→ Given problem
Place each line of the listing, from the line containing "Tick the Elsevier" through the end of the listing, into a JSON list of strings, one string per line, omitting blank lines. Include both ends of that stretch and nothing outside it.

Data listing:
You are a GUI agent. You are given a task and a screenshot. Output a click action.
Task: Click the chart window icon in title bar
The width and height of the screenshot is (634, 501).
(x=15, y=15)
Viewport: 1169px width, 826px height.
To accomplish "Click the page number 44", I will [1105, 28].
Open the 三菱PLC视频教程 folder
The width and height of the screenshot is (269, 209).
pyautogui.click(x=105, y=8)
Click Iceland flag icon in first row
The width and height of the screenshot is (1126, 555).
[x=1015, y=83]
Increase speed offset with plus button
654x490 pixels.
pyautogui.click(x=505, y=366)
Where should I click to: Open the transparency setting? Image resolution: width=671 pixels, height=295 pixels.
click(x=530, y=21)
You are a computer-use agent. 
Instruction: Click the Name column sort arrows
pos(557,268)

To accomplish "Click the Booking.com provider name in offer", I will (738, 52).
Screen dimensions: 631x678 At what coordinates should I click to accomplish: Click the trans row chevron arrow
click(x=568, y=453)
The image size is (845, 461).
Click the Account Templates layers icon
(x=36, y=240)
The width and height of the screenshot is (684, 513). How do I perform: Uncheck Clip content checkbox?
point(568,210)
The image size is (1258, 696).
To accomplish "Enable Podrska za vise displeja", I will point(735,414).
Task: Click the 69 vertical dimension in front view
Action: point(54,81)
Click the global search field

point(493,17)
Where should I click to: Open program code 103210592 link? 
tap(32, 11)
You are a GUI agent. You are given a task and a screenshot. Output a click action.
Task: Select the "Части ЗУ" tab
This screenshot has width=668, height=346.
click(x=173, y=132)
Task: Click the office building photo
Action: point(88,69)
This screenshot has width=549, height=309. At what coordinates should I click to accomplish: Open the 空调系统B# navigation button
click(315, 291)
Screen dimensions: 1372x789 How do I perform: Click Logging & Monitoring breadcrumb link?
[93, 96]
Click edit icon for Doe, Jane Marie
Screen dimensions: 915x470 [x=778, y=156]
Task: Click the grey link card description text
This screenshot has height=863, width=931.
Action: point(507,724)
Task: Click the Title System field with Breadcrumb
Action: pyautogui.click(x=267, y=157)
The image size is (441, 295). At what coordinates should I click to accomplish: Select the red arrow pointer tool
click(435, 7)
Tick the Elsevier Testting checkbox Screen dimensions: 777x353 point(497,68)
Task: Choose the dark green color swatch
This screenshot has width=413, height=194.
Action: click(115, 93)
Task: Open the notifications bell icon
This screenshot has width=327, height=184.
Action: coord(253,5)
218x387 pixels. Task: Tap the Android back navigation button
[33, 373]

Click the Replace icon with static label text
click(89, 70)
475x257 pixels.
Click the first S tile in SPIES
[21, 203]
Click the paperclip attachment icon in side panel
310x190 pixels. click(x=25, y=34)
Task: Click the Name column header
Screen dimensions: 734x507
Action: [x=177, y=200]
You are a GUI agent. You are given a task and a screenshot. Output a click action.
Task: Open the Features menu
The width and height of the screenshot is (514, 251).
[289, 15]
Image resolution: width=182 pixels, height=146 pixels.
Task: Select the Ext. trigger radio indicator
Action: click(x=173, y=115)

→ Solution to this task
[
  "Tick the Elsevier Testting checkbox Screen dimensions: 777x353 point(497,68)",
  "Task: Choose the dark green color swatch",
  "This screenshot has width=413, height=194.",
  "Action: click(115, 93)",
  "Task: Open the notifications bell icon",
  "This screenshot has width=327, height=184.",
  "Action: coord(253,5)",
  "218x387 pixels. Task: Tap the Android back navigation button",
  "[33, 373]",
  "Click the Replace icon with static label text",
  "click(89, 70)",
  "475x257 pixels.",
  "Click the first S tile in SPIES",
  "[21, 203]",
  "Click the paperclip attachment icon in side panel",
  "310x190 pixels. click(x=25, y=34)",
  "Task: Click the Name column header",
  "Screen dimensions: 734x507",
  "Action: [x=177, y=200]",
  "You are a GUI agent. You are given a task and a screenshot. Output a click action.",
  "Task: Open the Features menu",
  "The width and height of the screenshot is (514, 251).",
  "[289, 15]",
  "Image resolution: width=182 pixels, height=146 pixels.",
  "Task: Select the Ext. trigger radio indicator",
  "Action: click(x=173, y=115)"
]